## What you are asked to do
Only the number is wanted: how many lines in the data contain "button"?

Collected data
▬▬▬▬▬▬

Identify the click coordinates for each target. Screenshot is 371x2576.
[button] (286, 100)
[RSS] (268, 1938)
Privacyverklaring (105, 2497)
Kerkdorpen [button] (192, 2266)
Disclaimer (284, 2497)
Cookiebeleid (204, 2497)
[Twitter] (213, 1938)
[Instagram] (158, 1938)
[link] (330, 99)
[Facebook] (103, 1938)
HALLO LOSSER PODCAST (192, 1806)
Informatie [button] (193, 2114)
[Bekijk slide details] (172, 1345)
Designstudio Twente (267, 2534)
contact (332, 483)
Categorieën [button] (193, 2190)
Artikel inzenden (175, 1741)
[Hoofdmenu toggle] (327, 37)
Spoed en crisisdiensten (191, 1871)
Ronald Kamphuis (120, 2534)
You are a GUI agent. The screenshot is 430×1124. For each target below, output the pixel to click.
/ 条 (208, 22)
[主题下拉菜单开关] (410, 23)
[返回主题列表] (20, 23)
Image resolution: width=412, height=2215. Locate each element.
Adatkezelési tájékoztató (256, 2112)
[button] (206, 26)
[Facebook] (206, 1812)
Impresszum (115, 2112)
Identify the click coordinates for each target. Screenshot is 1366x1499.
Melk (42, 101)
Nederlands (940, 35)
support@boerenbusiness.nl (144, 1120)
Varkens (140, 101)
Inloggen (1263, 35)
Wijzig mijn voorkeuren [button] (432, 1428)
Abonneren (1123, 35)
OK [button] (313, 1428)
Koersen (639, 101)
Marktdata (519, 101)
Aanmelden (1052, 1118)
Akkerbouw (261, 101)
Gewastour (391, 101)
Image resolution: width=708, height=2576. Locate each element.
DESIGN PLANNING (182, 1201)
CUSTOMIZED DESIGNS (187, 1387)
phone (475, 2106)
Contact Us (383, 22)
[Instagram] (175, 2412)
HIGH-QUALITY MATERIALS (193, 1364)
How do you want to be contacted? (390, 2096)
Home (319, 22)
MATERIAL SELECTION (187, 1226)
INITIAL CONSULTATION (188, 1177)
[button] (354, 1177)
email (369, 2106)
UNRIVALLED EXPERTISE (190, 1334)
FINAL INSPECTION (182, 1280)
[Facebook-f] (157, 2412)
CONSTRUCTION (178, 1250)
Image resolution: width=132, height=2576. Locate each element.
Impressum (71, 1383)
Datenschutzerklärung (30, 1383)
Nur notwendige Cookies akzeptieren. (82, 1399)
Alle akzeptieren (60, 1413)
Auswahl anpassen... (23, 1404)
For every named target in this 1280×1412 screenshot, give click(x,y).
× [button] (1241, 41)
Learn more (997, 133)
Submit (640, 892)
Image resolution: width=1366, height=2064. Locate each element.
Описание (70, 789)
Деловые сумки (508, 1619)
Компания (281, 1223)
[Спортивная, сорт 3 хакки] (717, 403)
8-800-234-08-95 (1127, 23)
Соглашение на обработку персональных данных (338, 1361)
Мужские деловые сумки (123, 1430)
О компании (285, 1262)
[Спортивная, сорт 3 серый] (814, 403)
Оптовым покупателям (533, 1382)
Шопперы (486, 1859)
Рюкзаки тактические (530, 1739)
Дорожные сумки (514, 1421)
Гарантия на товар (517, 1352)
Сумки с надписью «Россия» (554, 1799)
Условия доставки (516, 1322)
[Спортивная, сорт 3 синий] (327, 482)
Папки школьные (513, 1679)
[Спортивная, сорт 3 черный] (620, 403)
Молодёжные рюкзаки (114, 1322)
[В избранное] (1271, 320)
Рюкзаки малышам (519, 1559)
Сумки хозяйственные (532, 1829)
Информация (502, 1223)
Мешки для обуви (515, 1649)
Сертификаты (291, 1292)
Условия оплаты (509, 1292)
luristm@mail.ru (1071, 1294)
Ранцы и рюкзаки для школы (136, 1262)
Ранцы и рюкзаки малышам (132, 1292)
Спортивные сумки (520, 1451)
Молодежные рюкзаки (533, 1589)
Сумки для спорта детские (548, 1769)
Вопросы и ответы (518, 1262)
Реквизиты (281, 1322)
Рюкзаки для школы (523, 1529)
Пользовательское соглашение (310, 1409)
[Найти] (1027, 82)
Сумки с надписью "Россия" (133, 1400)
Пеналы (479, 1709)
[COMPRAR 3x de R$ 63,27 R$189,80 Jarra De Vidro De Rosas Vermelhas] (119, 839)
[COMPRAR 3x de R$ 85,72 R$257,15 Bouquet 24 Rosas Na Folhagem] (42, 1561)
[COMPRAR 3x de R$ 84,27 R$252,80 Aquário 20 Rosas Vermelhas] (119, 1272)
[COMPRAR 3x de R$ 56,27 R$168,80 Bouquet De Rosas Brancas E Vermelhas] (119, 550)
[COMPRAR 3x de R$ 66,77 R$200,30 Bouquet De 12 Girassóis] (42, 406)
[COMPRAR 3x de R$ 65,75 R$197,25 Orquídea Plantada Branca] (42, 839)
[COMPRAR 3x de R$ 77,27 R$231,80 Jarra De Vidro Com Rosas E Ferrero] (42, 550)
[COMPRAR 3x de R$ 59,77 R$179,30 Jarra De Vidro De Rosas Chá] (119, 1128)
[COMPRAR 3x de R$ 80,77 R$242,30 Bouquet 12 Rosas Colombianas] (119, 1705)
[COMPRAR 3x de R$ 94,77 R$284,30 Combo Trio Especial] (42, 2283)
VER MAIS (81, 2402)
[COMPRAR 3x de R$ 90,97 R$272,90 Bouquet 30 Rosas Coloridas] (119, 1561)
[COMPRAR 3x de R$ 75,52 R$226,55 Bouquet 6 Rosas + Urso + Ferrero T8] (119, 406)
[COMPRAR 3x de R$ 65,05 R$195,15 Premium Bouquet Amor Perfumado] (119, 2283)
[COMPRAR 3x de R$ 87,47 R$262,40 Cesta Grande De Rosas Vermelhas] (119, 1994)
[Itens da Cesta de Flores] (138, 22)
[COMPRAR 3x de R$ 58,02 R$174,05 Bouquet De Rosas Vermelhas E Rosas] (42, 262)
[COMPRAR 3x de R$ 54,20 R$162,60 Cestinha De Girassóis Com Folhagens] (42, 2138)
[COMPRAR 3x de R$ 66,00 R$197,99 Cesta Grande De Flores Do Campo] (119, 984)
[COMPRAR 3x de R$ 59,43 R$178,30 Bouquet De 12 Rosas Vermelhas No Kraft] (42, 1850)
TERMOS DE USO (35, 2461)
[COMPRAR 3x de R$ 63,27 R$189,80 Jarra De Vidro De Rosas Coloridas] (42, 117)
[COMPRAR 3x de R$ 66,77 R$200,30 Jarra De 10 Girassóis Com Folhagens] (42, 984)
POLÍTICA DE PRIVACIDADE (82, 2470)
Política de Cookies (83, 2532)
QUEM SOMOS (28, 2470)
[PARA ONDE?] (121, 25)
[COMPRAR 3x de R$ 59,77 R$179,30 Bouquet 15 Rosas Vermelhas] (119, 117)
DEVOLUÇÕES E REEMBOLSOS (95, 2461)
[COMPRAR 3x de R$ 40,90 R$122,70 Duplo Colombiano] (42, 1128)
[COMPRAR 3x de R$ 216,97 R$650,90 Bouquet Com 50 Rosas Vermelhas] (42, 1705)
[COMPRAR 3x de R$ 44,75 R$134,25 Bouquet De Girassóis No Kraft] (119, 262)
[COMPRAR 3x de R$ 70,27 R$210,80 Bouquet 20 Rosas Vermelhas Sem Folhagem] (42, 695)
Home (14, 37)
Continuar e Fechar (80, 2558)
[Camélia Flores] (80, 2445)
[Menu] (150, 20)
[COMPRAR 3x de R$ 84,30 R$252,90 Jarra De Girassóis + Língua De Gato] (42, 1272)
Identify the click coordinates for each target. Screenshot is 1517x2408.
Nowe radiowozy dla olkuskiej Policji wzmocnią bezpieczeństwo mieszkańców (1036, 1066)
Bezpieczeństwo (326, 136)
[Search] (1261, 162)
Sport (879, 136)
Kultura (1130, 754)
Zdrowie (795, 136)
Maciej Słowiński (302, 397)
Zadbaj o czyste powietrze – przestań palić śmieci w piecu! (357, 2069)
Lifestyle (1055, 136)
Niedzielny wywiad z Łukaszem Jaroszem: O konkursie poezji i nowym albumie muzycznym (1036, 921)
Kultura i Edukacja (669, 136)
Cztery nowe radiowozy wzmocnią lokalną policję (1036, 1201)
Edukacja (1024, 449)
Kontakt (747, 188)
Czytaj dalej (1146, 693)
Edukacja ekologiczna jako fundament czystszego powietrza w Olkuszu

▬▬▬▬▬▬

## Response to this exercise
9